**Task:** Please update the stretch from the start of the items through the line containing "pyautogui.click(x=794, y=509)" by replacing "icon" with "button" and leaving all else unchanged. Return only those lines.

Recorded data
◆ ◆ ◆

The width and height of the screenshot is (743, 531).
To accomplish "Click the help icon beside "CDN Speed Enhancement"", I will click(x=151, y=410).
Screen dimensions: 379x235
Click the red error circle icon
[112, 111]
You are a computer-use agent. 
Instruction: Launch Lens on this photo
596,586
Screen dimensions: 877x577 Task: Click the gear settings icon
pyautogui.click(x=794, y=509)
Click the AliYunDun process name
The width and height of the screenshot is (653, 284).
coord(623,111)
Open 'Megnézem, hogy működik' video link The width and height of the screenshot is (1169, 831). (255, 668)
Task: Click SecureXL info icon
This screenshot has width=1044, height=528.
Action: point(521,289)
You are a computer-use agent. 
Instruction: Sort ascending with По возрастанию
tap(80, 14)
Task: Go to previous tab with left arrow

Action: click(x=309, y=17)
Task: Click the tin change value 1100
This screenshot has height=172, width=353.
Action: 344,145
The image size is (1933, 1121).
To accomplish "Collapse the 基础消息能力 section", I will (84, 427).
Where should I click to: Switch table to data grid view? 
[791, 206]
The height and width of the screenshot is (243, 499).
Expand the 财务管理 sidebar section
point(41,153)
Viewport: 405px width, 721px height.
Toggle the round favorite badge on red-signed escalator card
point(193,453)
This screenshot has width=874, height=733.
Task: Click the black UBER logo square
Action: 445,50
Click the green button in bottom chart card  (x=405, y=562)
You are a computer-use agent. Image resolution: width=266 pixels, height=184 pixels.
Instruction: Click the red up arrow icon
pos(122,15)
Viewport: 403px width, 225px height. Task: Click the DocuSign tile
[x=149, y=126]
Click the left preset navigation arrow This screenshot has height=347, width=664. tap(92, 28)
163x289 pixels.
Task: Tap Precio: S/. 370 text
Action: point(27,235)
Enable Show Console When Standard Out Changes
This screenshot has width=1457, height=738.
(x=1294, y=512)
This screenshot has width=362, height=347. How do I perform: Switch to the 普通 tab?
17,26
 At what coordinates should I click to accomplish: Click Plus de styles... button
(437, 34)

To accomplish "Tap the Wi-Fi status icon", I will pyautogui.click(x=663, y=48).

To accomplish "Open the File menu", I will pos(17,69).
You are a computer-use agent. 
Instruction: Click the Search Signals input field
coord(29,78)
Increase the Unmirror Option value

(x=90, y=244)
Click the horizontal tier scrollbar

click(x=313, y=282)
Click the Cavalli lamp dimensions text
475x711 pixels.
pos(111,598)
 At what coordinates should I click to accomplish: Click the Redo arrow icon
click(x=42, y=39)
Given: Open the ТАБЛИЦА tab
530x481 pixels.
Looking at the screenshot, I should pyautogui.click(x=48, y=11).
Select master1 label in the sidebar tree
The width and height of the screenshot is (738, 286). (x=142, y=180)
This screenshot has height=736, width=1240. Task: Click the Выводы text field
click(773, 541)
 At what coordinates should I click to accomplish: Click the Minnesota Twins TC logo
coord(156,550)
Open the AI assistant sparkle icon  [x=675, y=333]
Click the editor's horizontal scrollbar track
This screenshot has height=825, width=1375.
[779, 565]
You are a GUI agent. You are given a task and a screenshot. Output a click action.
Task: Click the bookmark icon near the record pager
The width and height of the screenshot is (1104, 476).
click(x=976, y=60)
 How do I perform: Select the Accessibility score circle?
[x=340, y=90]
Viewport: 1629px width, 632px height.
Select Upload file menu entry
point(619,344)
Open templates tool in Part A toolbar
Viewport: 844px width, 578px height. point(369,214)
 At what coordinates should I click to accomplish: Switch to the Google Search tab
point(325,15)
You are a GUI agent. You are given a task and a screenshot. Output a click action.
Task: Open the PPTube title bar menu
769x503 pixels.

◆ ◆ ◆

**Exercise answer:**
The width and height of the screenshot is (743, 531).
To accomplish "Click the help button beside "CDN Speed Enhancement"", I will click(x=151, y=410).
Screen dimensions: 379x235
Click the red error circle button
[112, 111]
You are a computer-use agent. 
Instruction: Launch Lens on this photo
596,586
Screen dimensions: 877x577 Task: Click the gear settings button
pyautogui.click(x=794, y=509)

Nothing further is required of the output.